§ **YOUR TASK**: Below are records to reproduce in full; copy them exactly but keep the pictures out.

§ **RECORDS SUPPLIED**:
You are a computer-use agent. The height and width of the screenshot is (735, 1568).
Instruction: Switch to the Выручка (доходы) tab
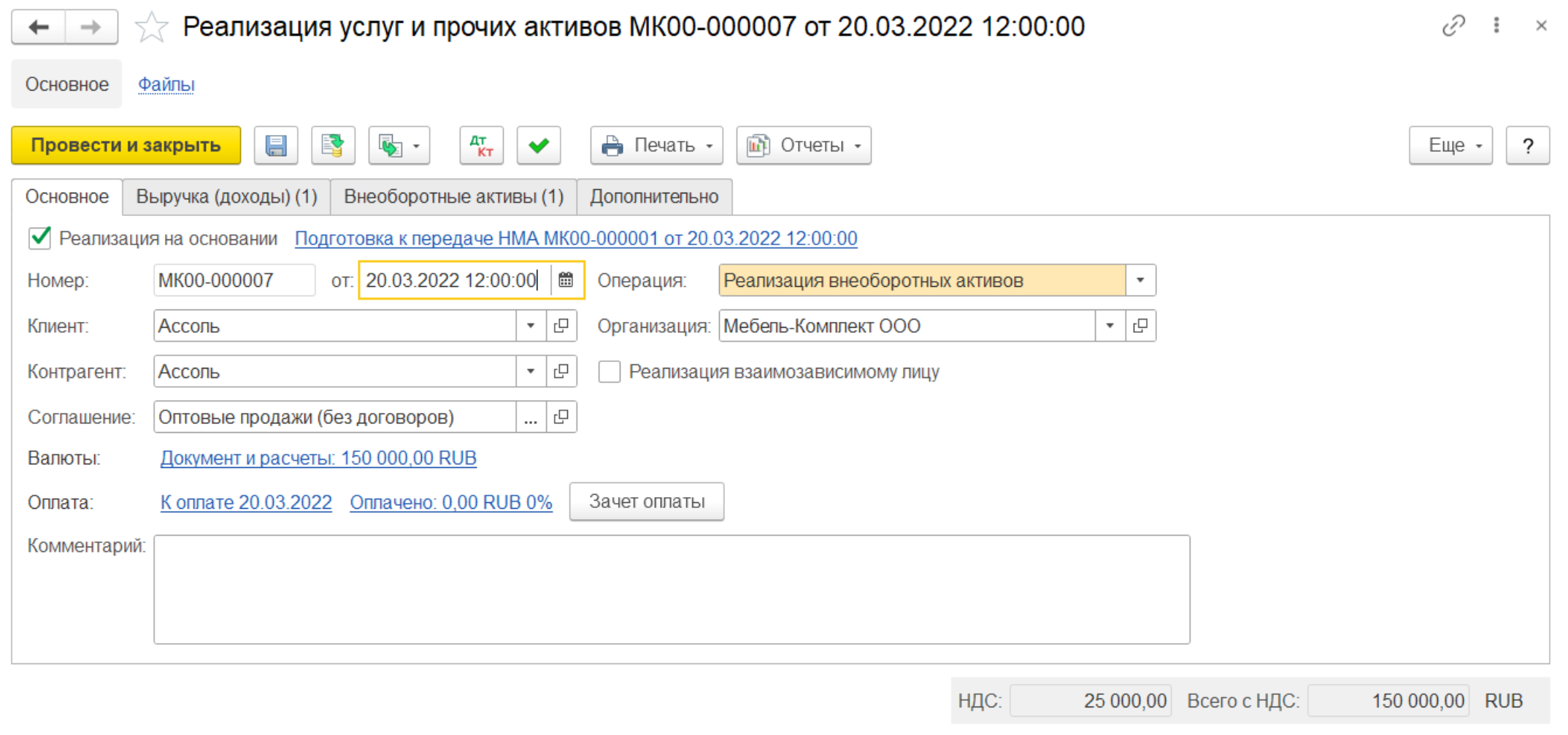point(226,197)
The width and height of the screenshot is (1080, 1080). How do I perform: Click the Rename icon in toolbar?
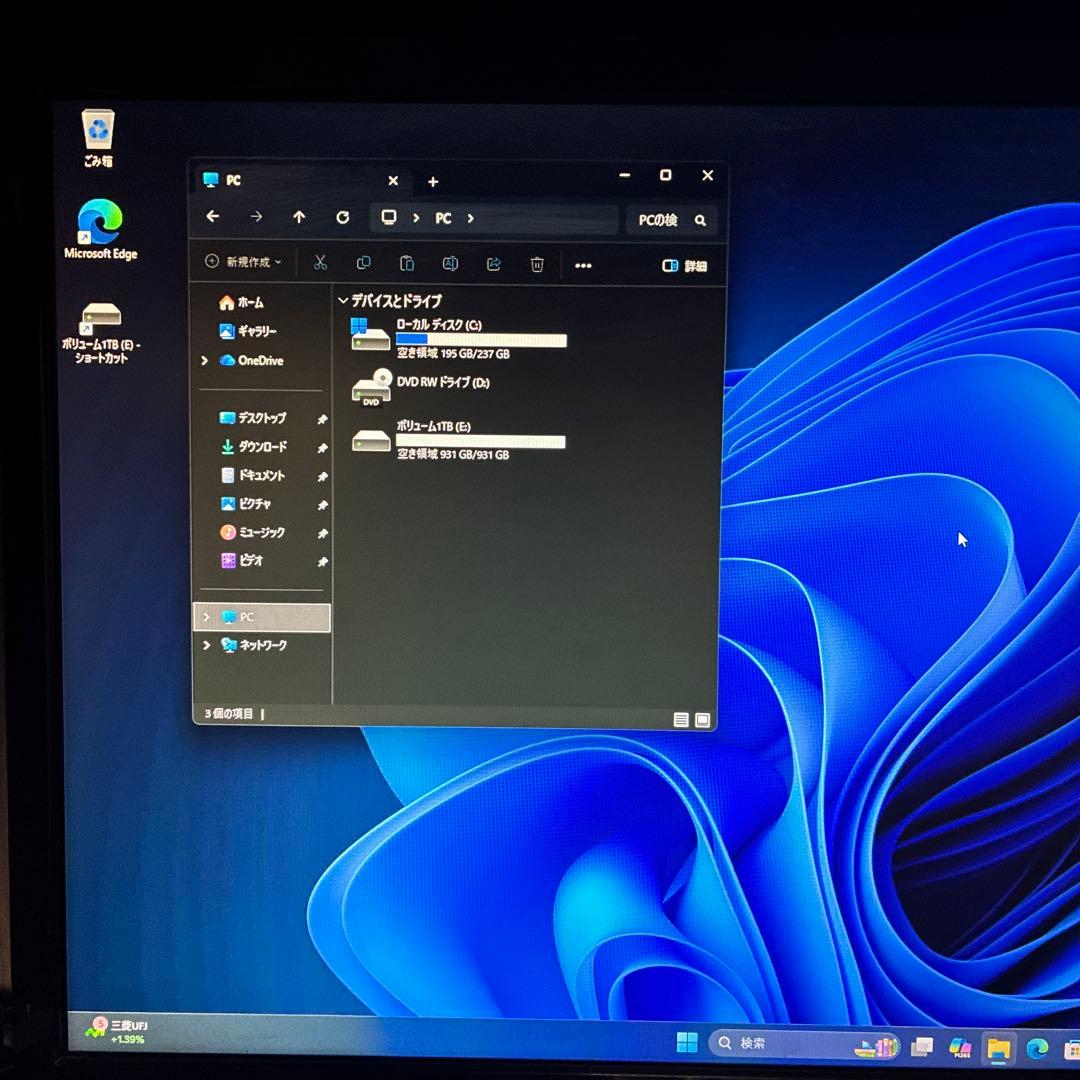coord(450,263)
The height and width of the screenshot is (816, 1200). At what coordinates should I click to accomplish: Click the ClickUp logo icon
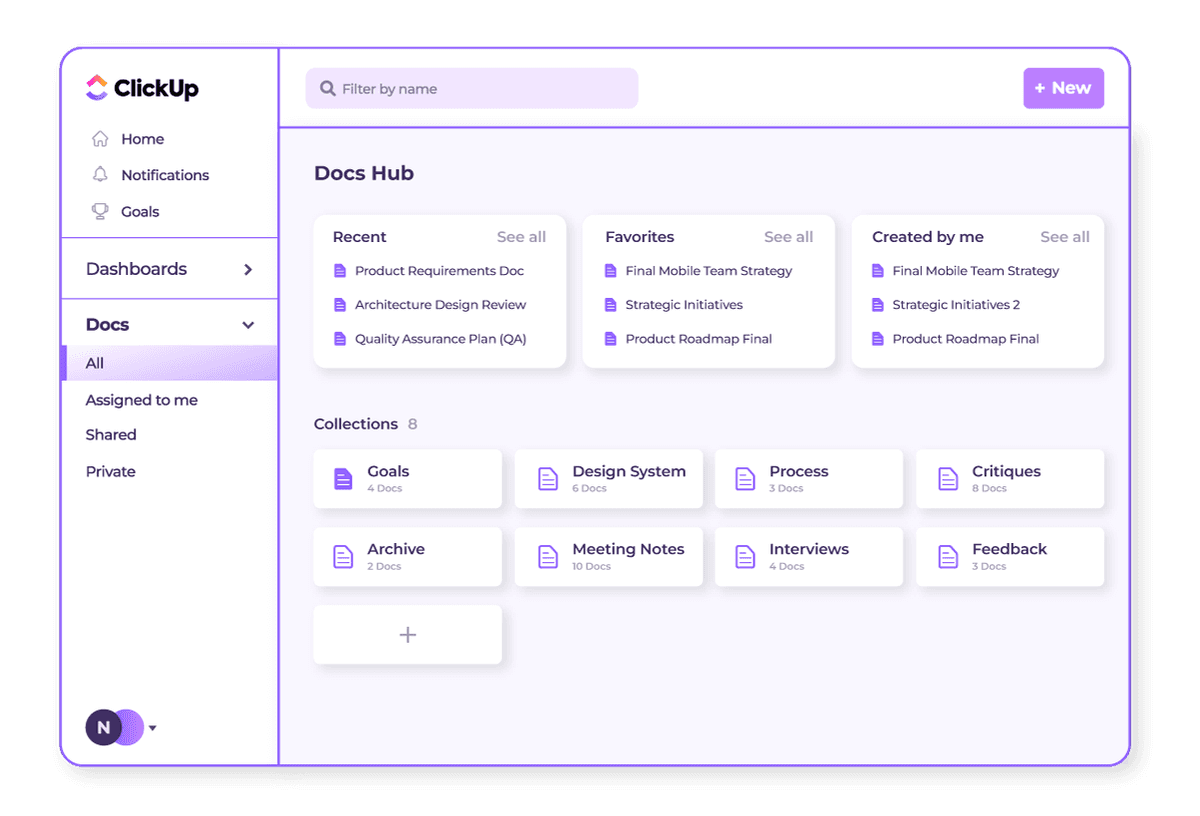(x=96, y=88)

§ **EXERCISE SOLUTION**:
You are a computer-use agent. The height and width of the screenshot is (735, 1568).
Instruction: Switch to the Выручка (доходы) tab
point(226,197)
The width and height of the screenshot is (1080, 1080). How do I perform: Click the Rename icon in toolbar?
coord(450,263)
The height and width of the screenshot is (816, 1200). At what coordinates should I click to accomplish: Click the ClickUp logo icon
(x=96, y=88)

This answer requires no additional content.